A lesson that I intuited from Jon's book and that resonates through many of these other books is that the line between fundamentalism and the modern evangelical project disappeared. Maybe it never was a line of demarcation: Graham & co could've been wrong all along. Or, maybe, things changed: at some point after Evangelicalism "won" and also became stridently rightwing in its politics, fundamentalism crowded back in. Either way, what people like Jon and the author of the book reviewed below describe as evangelical upbringings seem really fundamentalist.
Fundamentalists were rooted in religious expression from pre-1920s. Their creationism, ancient biblical translations, and attire were reactionary in their own way. If we can analogize the Scopes Trial to Roe vs. Wade, then maybe the movements really did converge. Evangelicals ended up taking their own stand on cultural issues increasingly outside the realm of religious practice. There's little practical difference in how these movements ended up standing purposefully outside of and opposed to society.
The damage the anti-social aspects of religious fundamentalism accomplish starts with its adherents, as these memoirs crushingly make clear. Those of us who have the privilege of just being made to rethink our views and practices got off easy: a whole lot of people suffered irreversible abuse and damage. From where I sit, that's why the children of the evangelicals aren't embracing the religious practice and politics of the last generation. It seems pretty defensible.
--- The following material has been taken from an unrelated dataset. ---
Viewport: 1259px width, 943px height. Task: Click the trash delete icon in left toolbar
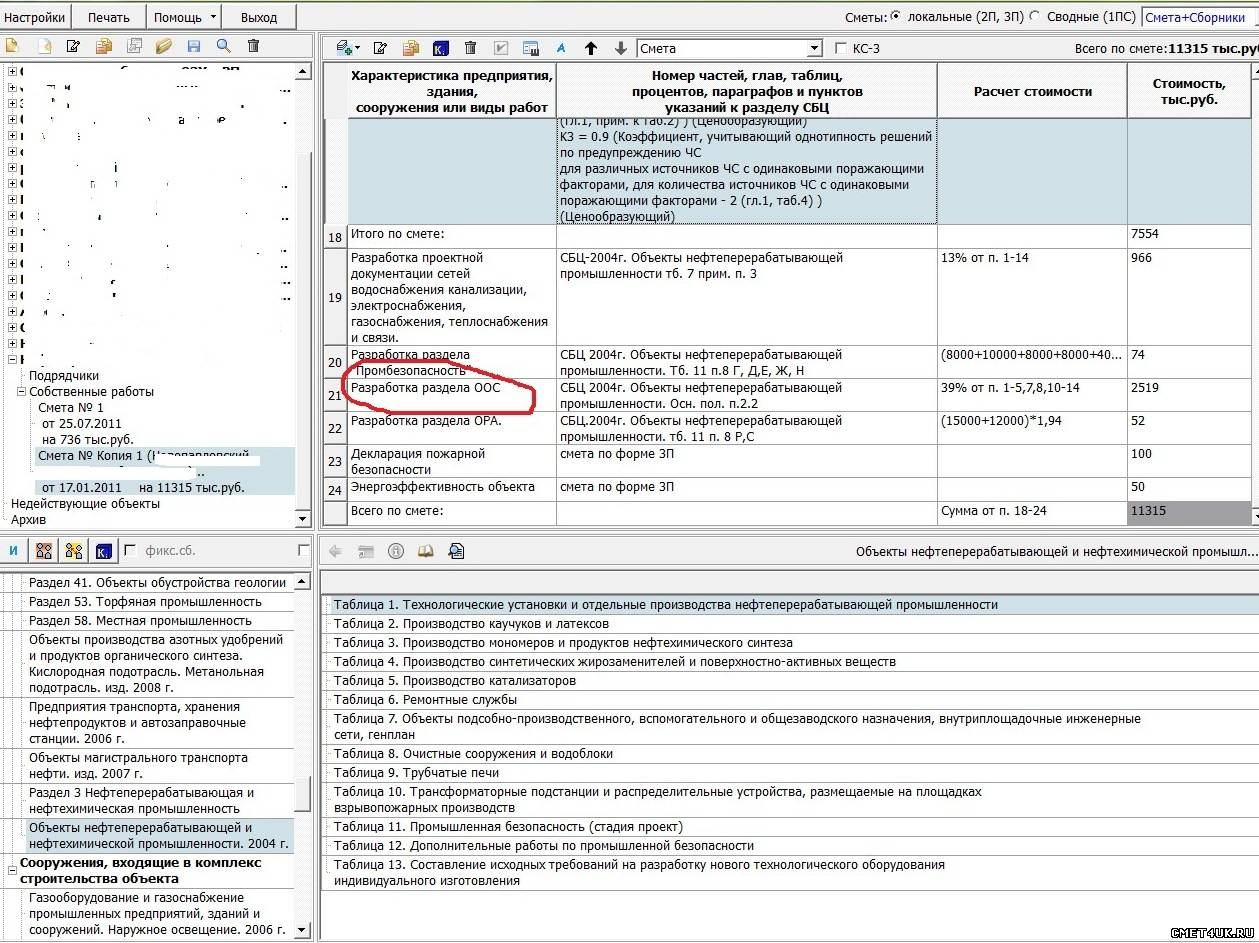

As we enter Holy Week, the thought in my mind is to sort through what my traditions have given me. There's much to be thankful for; and, there's a fair amount to discard before it does more damage. I think that's what my tradition's Ash Wednesday prayer means when it says: "create and make in us new and contrite hearts." We should be open to newness and to discarding those things from our past that we have learned to be wrong. It's never too late to get it right.